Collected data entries
== Segment start ==

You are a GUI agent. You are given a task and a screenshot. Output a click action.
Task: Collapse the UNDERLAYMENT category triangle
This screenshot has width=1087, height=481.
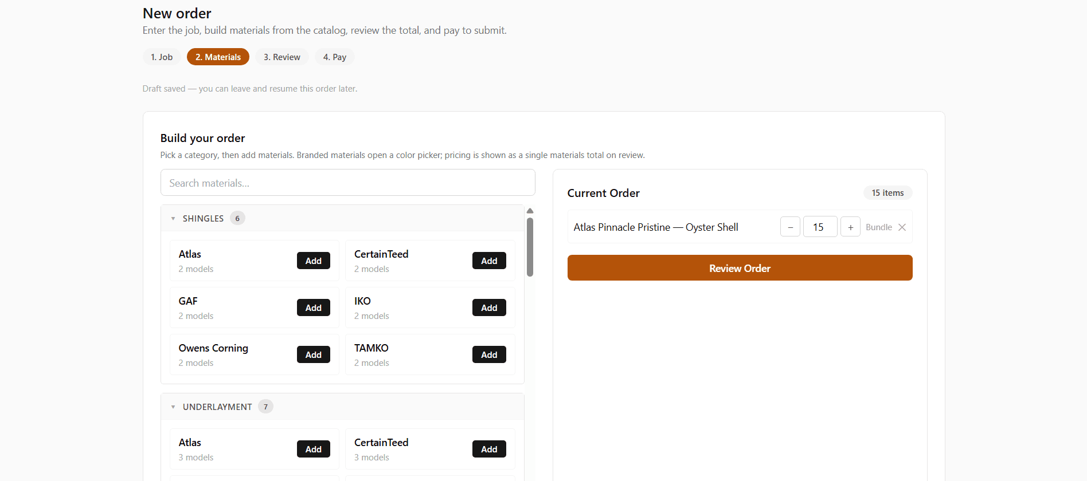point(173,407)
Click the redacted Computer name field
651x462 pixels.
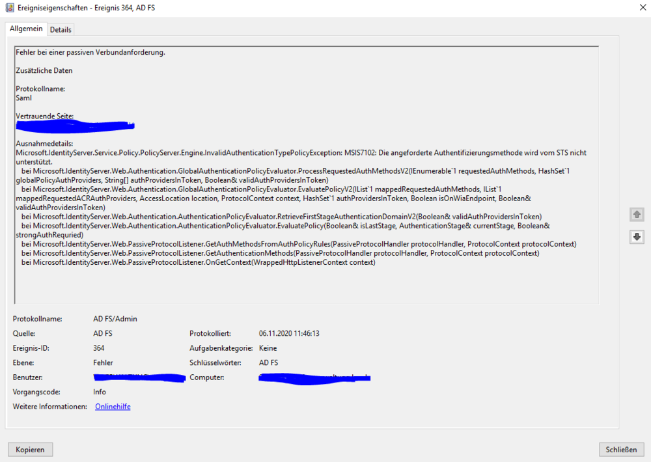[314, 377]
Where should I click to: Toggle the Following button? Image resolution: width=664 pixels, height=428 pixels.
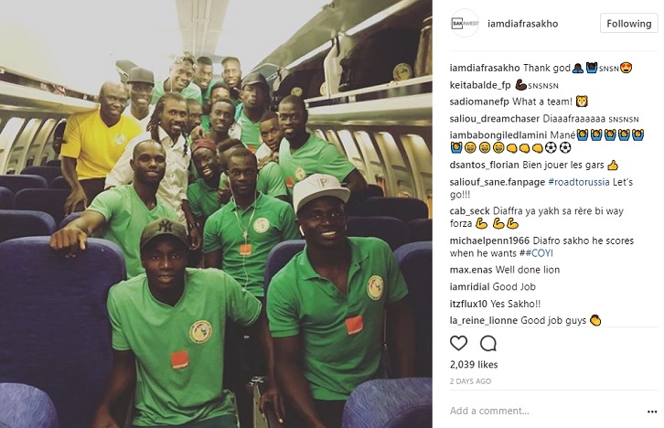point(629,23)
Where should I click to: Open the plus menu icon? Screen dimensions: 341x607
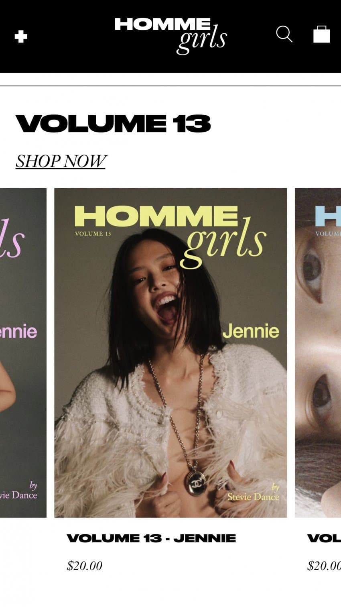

== Segment end ==

Without including any picture, print all of the entries above exactly.

Result:
You are a GUI agent. You are given a task and a screenshot. Output a click action.
Task: Collapse the UNDERLAYMENT category triangle
This screenshot has width=1087, height=481.
point(173,407)
Click the redacted Computer name field
651x462 pixels.
[314, 377]
Where should I click to: Toggle the Following button? Image resolution: width=664 pixels, height=428 pixels.
point(629,23)
Where should I click to: Open the plus menu icon? Screen dimensions: 341x607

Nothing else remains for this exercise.